# [Directions for this task]
Put the lines below into a JSON list of strings, one string per line, skipping blank lines and leaving out the pictures.

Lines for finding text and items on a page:
□ □ □ □ □ □ □

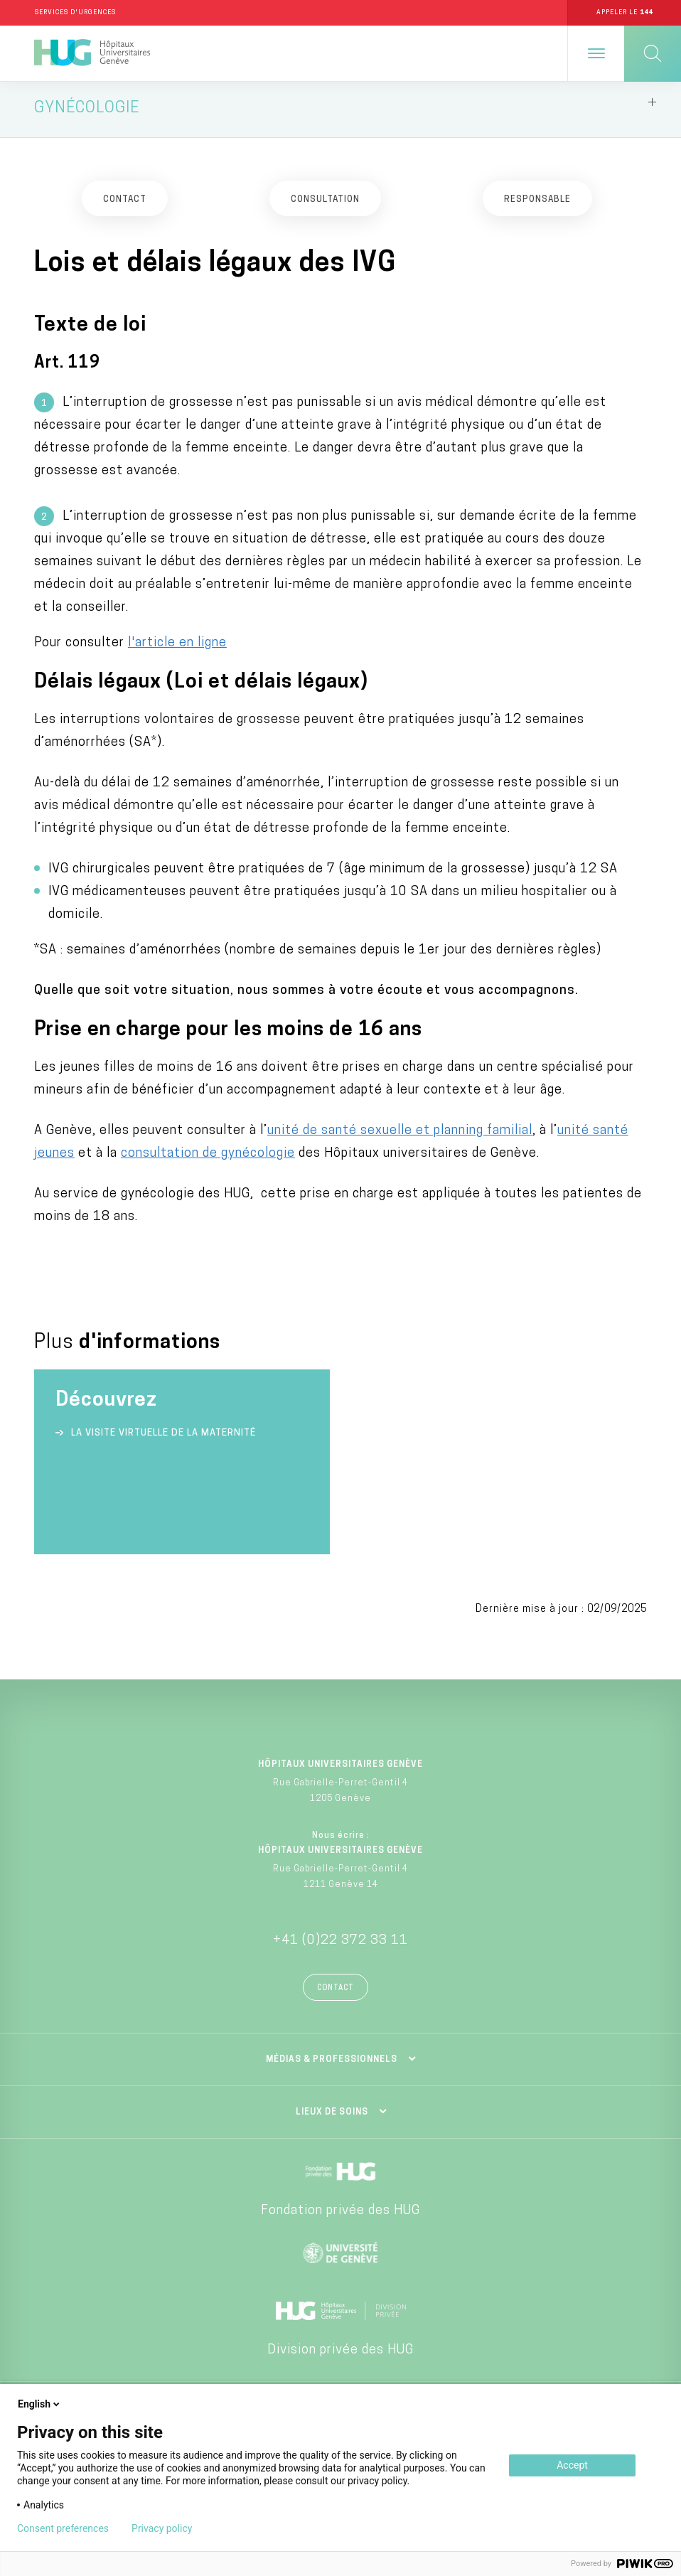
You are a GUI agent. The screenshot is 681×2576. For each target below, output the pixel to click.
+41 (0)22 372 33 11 (340, 1945)
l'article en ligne (177, 647)
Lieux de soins (332, 2116)
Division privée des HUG (340, 2354)
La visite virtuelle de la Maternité (163, 1437)
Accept (572, 2465)
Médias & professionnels (331, 2064)
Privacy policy (162, 2528)
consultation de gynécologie (208, 1158)
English (40, 2404)
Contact (335, 1993)
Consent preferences (63, 2528)
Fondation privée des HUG (340, 2215)
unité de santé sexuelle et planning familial (399, 1135)
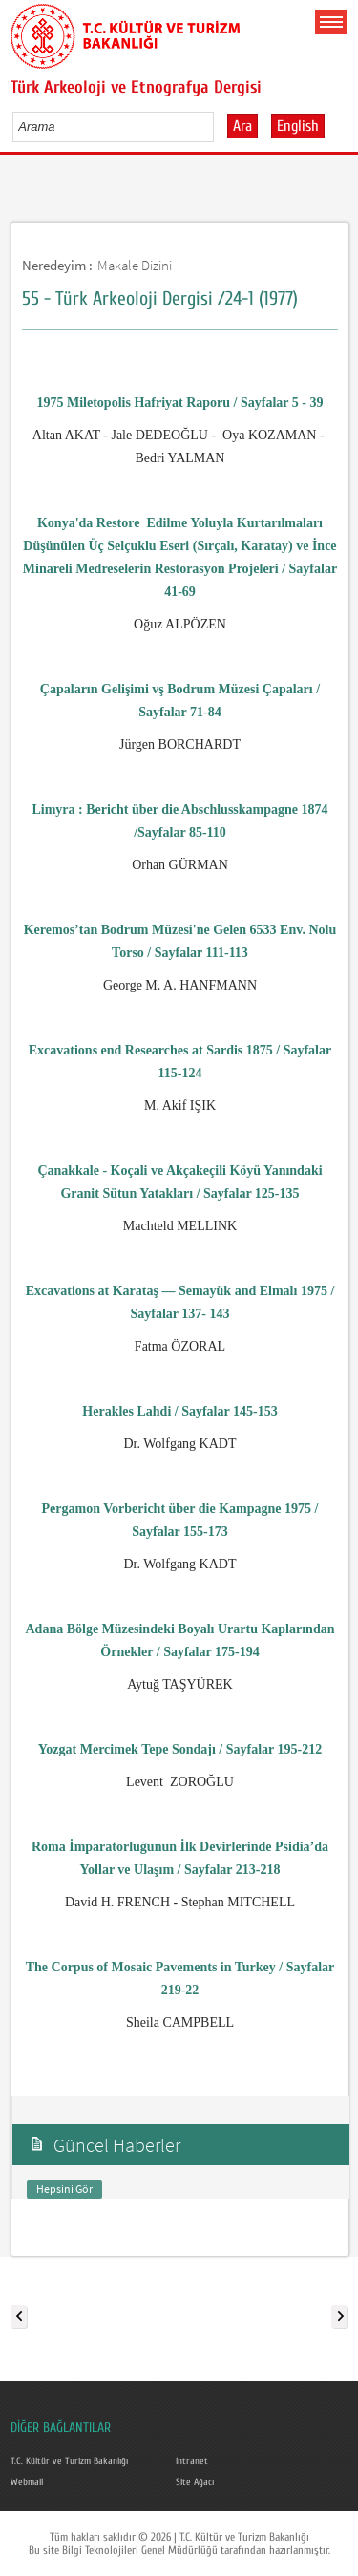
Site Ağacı (195, 2482)
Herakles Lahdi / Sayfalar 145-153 (179, 1411)
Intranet (192, 2461)
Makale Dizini (134, 265)
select (219, 126)
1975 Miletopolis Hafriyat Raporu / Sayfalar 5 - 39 (180, 402)
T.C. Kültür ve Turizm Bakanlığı (69, 2461)
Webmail (27, 2482)
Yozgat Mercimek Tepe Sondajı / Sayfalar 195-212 (180, 1749)
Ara (242, 126)
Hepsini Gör (64, 2189)
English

□ □ □ □ □ □ □

# [Reply to the exercise]
[
  "You are a GUI agent. The screenshot is 681×2576. For each target below, output the pixel to click.",
  "+41 (0)22 372 33 11 (340, 1945)",
  "l'article en ligne (177, 647)",
  "Lieux de soins (332, 2116)",
  "Division privée des HUG (340, 2354)",
  "La visite virtuelle de la Maternité (163, 1437)",
  "Accept (572, 2465)",
  "Médias & professionnels (331, 2064)",
  "Privacy policy (162, 2528)",
  "consultation de gynécologie (208, 1158)",
  "English (40, 2404)",
  "Contact (335, 1993)",
  "Consent preferences (63, 2528)",
  "Fondation privée des HUG (340, 2215)",
  "unité de santé sexuelle et planning familial (399, 1135)",
  "Site Ağacı (195, 2482)",
  "Herakles Lahdi / Sayfalar 145-153 (179, 1411)",
  "Intranet (192, 2461)",
  "Makale Dizini (134, 265)",
  "select (219, 126)",
  "1975 Miletopolis Hafriyat Raporu / Sayfalar 5 - 39 (180, 402)",
  "T.C. Kültür ve Turizm Bakanlığı (69, 2461)",
  "Webmail (27, 2482)",
  "Yozgat Mercimek Tepe Sondajı / Sayfalar 195-212 (180, 1749)",
  "Ara (242, 126)",
  "Hepsini Gör (64, 2189)",
  "English"
]